● **WHAT YOU ARE ASKED TO DO**
Each line from the one holding "Toggle Sessions series via legend label" to the last line below must be restated word for word, and no picture may be included.

● **TASK INPUT**
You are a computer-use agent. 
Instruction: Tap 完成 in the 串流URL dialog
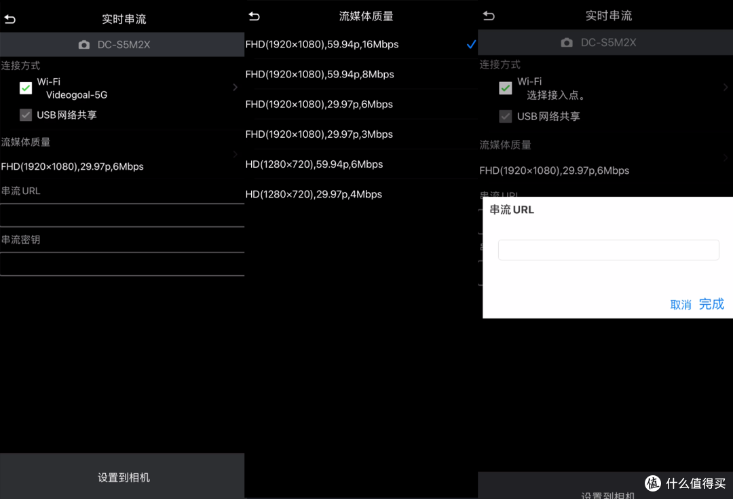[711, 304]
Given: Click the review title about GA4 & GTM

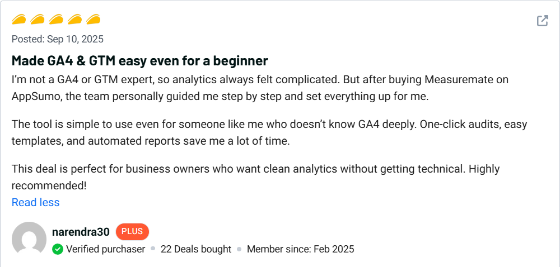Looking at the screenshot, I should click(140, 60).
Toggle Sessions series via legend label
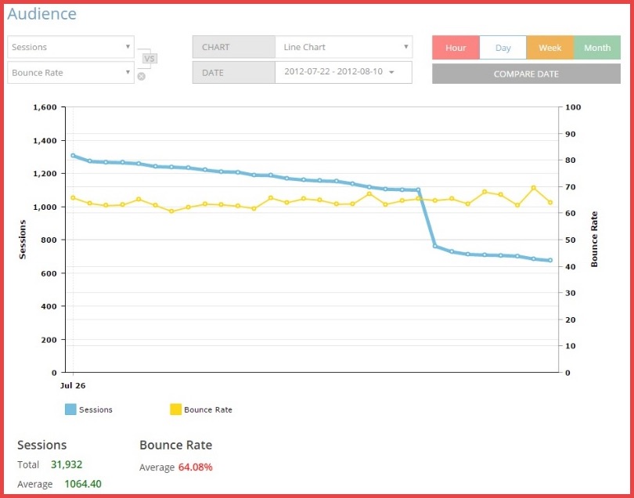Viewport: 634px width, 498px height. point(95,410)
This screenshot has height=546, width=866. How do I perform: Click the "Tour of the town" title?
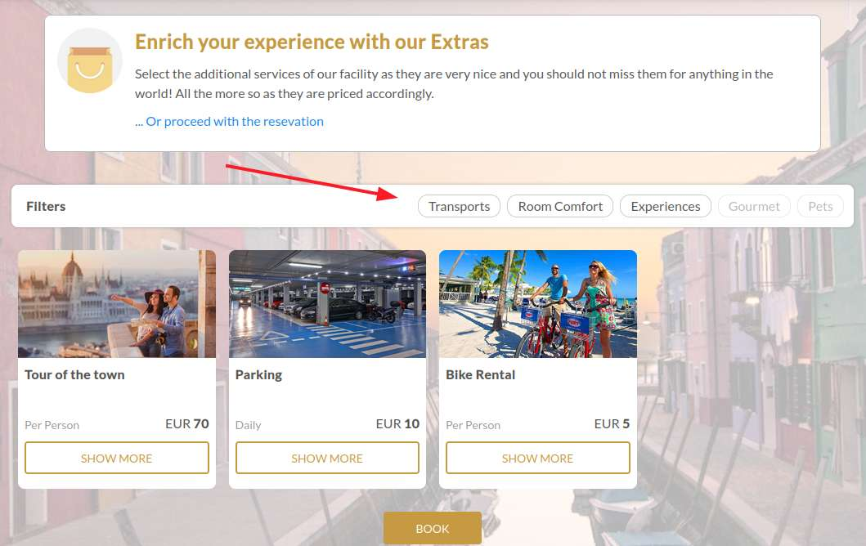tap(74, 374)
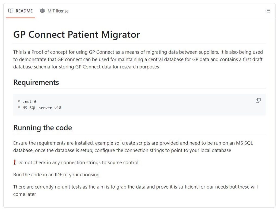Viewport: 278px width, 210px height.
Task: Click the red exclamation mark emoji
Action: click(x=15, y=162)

● **SOLUTION TO THE EXERCISE**
Toggle Sessions series via legend label
Viewport: 634px width, 498px height. point(95,410)
This screenshot has height=546, width=866. How do I perform: Click the "Tour of the town" title?
tap(74, 374)
Viewport: 278px width, 210px height.
Task: Click the red exclamation mark emoji
Action: click(x=15, y=162)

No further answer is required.